=== Exercise ===
From the line containing "KRIEGA (30, 755)" to the last line of the records below, retype every line exactly and output nothing else.

= = =

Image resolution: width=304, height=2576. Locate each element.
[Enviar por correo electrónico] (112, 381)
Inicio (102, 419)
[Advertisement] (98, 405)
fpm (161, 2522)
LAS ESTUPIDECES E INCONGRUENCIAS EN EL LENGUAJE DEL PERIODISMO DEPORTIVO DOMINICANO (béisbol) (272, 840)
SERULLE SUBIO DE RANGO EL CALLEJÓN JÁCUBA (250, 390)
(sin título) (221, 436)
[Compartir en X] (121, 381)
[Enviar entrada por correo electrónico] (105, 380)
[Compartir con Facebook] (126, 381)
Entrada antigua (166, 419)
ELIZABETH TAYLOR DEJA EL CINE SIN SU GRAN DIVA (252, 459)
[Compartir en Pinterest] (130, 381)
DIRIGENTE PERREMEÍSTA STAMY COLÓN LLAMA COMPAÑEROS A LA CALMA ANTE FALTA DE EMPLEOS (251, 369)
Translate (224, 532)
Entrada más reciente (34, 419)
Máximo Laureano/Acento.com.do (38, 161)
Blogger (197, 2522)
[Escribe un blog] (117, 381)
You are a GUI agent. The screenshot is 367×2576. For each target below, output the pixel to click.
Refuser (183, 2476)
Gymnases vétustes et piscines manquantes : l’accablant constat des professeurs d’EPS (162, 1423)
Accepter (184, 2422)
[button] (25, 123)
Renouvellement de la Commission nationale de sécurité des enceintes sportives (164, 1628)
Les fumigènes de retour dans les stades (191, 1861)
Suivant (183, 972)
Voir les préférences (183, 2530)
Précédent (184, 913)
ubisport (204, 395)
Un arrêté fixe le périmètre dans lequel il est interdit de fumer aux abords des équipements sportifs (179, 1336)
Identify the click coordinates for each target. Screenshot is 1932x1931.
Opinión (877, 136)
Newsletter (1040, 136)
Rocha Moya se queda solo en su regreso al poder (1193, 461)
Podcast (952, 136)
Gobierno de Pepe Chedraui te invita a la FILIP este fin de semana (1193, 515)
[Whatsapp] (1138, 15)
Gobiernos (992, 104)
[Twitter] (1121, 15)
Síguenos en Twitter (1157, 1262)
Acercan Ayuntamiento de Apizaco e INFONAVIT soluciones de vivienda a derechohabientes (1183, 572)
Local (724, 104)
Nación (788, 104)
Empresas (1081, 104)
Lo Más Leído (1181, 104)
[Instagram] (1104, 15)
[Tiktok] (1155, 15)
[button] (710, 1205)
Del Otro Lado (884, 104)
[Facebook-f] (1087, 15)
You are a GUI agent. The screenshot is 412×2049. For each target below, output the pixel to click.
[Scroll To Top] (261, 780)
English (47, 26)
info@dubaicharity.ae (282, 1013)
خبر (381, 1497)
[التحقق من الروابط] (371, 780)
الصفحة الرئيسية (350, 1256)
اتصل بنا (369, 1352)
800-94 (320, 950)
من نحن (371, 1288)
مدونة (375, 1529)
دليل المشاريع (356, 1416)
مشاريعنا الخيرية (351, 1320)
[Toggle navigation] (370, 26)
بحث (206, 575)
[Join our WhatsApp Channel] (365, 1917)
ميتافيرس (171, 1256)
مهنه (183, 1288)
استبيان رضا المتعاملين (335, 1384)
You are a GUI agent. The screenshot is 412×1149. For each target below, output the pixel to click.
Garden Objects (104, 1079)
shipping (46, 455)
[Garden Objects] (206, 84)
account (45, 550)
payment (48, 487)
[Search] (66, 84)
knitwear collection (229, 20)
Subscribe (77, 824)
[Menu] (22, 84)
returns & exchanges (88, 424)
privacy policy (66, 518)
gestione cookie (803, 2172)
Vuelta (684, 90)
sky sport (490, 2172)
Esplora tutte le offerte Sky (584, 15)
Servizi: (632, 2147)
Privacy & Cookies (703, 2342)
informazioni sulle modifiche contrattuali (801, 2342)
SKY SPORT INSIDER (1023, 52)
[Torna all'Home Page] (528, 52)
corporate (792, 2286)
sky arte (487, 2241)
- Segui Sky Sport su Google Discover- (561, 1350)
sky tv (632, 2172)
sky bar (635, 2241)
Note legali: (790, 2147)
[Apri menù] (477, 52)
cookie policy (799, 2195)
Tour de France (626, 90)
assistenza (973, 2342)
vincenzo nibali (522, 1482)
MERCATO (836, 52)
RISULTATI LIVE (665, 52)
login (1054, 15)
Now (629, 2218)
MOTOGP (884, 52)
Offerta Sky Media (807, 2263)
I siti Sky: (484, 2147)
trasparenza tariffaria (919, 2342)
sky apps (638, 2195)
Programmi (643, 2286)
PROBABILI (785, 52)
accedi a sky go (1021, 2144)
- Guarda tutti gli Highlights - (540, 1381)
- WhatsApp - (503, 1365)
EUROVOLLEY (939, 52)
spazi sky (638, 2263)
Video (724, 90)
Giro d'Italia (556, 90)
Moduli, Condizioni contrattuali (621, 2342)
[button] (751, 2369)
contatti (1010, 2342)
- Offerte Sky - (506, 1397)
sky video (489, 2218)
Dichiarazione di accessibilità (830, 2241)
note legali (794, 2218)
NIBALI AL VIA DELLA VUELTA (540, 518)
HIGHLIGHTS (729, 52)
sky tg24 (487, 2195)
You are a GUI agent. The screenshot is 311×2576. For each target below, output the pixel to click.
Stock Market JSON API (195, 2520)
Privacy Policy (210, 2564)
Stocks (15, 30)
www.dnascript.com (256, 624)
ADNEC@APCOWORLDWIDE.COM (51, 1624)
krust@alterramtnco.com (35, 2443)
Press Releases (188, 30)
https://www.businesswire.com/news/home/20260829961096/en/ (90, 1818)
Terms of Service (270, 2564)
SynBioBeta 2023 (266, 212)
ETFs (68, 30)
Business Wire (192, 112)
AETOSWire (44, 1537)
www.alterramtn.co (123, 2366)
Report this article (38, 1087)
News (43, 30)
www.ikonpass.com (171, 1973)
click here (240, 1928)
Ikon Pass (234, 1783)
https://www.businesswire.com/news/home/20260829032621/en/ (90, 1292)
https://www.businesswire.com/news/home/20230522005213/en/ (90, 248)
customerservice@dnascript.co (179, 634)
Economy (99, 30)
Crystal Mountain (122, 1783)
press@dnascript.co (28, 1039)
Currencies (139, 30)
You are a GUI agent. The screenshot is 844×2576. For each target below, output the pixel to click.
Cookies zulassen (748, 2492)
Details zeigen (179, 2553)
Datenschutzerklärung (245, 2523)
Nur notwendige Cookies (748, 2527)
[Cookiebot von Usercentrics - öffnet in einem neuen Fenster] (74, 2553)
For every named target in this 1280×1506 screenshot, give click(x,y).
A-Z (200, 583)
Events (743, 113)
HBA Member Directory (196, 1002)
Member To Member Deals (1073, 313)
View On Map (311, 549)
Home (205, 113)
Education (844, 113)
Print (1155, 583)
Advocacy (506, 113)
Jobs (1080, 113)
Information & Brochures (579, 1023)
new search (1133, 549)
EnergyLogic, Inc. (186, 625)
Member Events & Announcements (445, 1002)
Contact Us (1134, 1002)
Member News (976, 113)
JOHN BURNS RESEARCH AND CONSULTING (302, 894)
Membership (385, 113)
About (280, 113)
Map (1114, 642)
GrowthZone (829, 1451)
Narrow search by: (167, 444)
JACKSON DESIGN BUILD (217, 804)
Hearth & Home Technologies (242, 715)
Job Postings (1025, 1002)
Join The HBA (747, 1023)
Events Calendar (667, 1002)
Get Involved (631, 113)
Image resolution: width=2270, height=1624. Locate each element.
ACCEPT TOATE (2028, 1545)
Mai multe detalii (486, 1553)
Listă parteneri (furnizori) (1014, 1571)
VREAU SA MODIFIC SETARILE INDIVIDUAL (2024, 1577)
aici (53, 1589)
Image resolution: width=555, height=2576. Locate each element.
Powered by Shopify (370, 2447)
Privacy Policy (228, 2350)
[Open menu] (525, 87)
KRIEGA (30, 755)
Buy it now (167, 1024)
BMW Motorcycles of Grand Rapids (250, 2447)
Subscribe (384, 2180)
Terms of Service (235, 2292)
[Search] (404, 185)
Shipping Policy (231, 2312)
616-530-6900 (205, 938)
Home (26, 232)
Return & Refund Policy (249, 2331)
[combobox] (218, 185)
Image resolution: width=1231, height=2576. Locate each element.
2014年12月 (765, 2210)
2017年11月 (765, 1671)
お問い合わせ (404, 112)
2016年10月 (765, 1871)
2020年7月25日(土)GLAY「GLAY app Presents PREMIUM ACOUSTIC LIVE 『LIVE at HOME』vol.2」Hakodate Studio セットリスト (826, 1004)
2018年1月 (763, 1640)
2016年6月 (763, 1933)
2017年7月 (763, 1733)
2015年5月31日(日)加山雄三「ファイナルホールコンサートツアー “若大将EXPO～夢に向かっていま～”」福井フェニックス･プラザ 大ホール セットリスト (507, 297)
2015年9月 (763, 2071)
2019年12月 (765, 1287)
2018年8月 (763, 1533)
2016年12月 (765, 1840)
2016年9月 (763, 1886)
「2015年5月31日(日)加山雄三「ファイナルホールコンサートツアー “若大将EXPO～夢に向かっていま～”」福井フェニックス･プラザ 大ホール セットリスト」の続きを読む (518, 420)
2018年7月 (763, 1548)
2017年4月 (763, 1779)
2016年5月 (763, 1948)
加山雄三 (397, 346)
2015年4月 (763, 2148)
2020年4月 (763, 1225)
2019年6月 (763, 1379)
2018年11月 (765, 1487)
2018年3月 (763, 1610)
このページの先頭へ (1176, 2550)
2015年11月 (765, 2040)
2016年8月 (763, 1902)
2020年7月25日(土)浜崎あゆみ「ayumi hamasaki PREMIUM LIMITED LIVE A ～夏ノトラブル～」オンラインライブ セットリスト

= = =

=== Exercise output ===
KRIEGA (30, 755)
Buy it now (167, 1024)
BMW Motorcycles of Grand Rapids (250, 2447)
Subscribe (384, 2180)
Terms of Service (235, 2292)
[Search] (404, 185)
Shipping Policy (231, 2312)
616-530-6900 (205, 938)
Home (26, 232)
Return & Refund Policy (249, 2331)
[combobox] (218, 185)
Image resolution: width=1231, height=2576. Locate each element.
2014年12月 (765, 2210)
2017年11月 (765, 1671)
お問い合わせ (404, 112)
2016年10月 (765, 1871)
2020年7月25日(土)GLAY「GLAY app Presents PREMIUM ACOUSTIC LIVE 『LIVE at HOME』vol.2」Hakodate Studio セットリスト (826, 1004)
2018年1月 (763, 1640)
2016年6月 (763, 1933)
2017年7月 (763, 1733)
2015年5月31日(日)加山雄三「ファイナルホールコンサートツアー “若大将EXPO～夢に向かっていま～”」福井フェニックス･プラザ 大ホール セットリスト (507, 297)
2015年9月 (763, 2071)
2019年12月 (765, 1287)
2018年8月 (763, 1533)
2016年12月 (765, 1840)
2016年9月 (763, 1886)
「2015年5月31日(日)加山雄三「ファイナルホールコンサートツアー “若大将EXPO～夢に向かっていま～”」福井フェニックス･プラザ 大ホール セットリスト」の続きを読む (518, 420)
2018年7月 (763, 1548)
2017年4月 (763, 1779)
2016年5月 (763, 1948)
加山雄三 (397, 346)
2015年4月 (763, 2148)
2020年4月 (763, 1225)
2019年6月 (763, 1379)
2018年11月 (765, 1487)
2018年3月 (763, 1610)
このページの先頭へ (1176, 2550)
2015年11月 (765, 2040)
2016年8月 (763, 1902)
2020年7月25日(土)浜崎あゆみ「ayumi hamasaki PREMIUM LIMITED LIVE A ～夏ノトラブル～」オンラインライブ セットリスト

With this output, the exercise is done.